Passage shown:

....

Generation of Induced Neural Stem Cells (iNSCs) from Peripheral Blood Mononuclear Cells (PBMNCs): A Sendai Virus-based Procedure to Reprogram PBMNCs into iNSCs

To reprogram somatic cells into induced neural stem cells or iNSCs - stem cells possessing high self-renewal and differentiation capability, begin by culturing peripheral blood mononuclear cells in a serum-free medium to expand erythroblasts. 

Next, pipette the erythroblast suspension into a culture plate. Treat the cells with recombinant Sendai virus or SeV. These viruses encode reprogramming transcription factors. Centrifuge to sediment the cells and incubate.

Following SeV fusion to the host cell membrane, the virus genome undergoes transcription followed by translation in the cytoplasm. The ectopic expression of transcription factors triggers the cell reprogramming process without integrating the genes into the host genome. 

Now, centrifuge the culture to remove the viruses. Resuspend the transduced cells in a suitable media, followed by plating. Further, centrifuge to remove cellular debris. Resuspend the cells in iNSC media.

Subsequently, seed the cells in a protein-coated plate. The cells attach to the protein coating in the plate. Supplement the adhered cells with iNSC media on alternate days. After a week of culture, replace the spent media with fresh iNSC media daily. 

The growth factors and chemical constituents in the media maintain self-renewal and support pluripotency of a subset of transduced cells, reprogramming them completely to iNSCs. Over time, the cells begin to form iNSC colonies. Select the desired colonies for culturing. 

On day 0, collect the cells in MNC medium and transfer to a 15-milliliter conical tube. After centrifuging the cells at 200 x g for 5 minutes, aspirate the supernatant and resuspend the cells with 1 milliliter of pre-warmed MNC medium. Count the viable cells with Trypan Blue and then resuspend them with pre-warmed MNC medium to a concentration of 200,000 cells per well in 24-well plates.

Thaw the tubes removed from minus 80 degrees Celsius storage containing Sendai virus in a 37 degrees Celsius water bath for 5 to 10 seconds and then leave them to thaw at room temperature. Once thawed, place them immediately on ice. Add the thawed Sendai virus to the wells of the 24-well plate with MNCs at a multiplicity of infection of 10. To facilitate the attachment of cells, centrifuge the plates at 1,000 x g for 30 minutes, and after that, place the plates in the incubator at 37 degrees Celsius, 5% carbon dioxide.

....

Saved data entries:
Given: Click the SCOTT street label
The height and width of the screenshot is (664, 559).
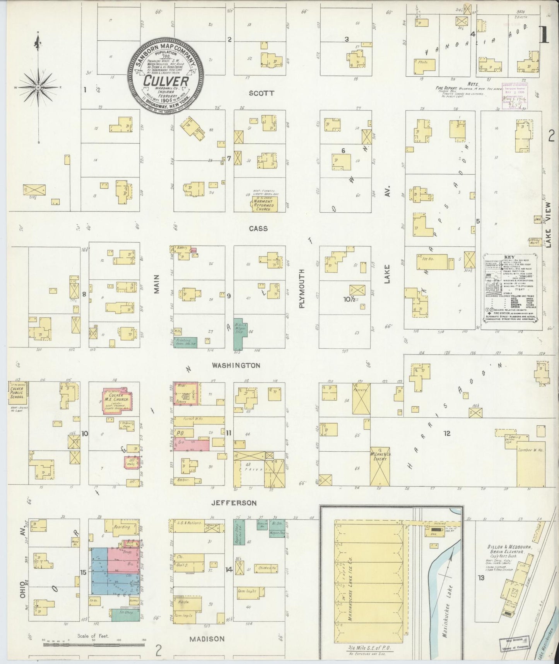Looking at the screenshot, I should [x=262, y=93].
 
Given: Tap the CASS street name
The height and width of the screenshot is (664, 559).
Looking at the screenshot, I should [x=258, y=229].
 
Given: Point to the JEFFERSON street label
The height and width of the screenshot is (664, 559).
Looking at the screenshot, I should [x=234, y=503].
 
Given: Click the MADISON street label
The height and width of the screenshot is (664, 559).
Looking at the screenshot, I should [x=207, y=639].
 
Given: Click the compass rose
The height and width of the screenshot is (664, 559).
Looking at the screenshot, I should [x=38, y=88].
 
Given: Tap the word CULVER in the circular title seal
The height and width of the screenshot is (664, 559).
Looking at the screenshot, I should [x=166, y=81].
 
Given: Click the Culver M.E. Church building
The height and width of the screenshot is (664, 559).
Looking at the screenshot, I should [x=118, y=401].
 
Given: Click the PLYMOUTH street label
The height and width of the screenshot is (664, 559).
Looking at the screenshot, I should [x=302, y=289].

....

Copy the passage on making neural stem cells from blood cells word for word, from "On day 0, collect" up to and including "in 24-well plates.". These records were taken from a different source than the text.

Final answer:
On day 0, collect the cells in MNC medium and transfer to a 15-milliliter conical tube. After centrifuging the cells at 200 x g for 5 minutes, aspirate the supernatant and resuspend the cells with 1 milliliter of pre-warmed MNC medium. Count the viable cells with Trypan Blue and then resuspend them with pre-warmed MNC medium to a concentration of 200,000 cells per well in 24-well plates.